Level 4's Forward then also tries to match a word followed by 'end',
but this fails for the same reason. So at this point, the 4th level
Forward fails to match either of its options, so it throws its
exception back up to level 3, indicating that the first alternative,
word followed by grammar, failed. Level 3 then moves on to see if
word followed by the literal 'end' matches, and it does - success!

Here's where I am stuck now. In the original grammar that you posted,
which you want to render into this behavior, grammar is defined as:

grammar = OneOrMore(Word(alphas)) + Literal('end')

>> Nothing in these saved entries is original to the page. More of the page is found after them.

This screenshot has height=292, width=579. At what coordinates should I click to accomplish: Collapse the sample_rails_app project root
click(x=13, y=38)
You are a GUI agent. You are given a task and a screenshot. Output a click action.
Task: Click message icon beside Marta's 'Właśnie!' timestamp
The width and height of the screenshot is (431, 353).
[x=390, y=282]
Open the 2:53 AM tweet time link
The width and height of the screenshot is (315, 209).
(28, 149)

Unfortunately, when the OneOrMore gets constructed, it does not have
any visibility beyond knowing what is to be repeated. Again, here is
the data structure that is being built:

- And
- OneOrMore
- Word(alphas)
- Literal('end')

Only at the level of the And is there any awareness that the OneOrMore
is followed by anything, let alone by something which could be
misinterpreted as something matching the OneOrMore's repetition
expression.

Can you suggest a way I could generalize this, so that OneOrMore stops
matching before it gets to 'end'?

-- Paul

Neil Cerutti · Nov 3, 2007

Dear JAVotAM -

This was a great post! (Although I'm not sure the comment in the
first paragraph was entirely fair - I know the difference between
recursive string parsing and recursive multiplication.)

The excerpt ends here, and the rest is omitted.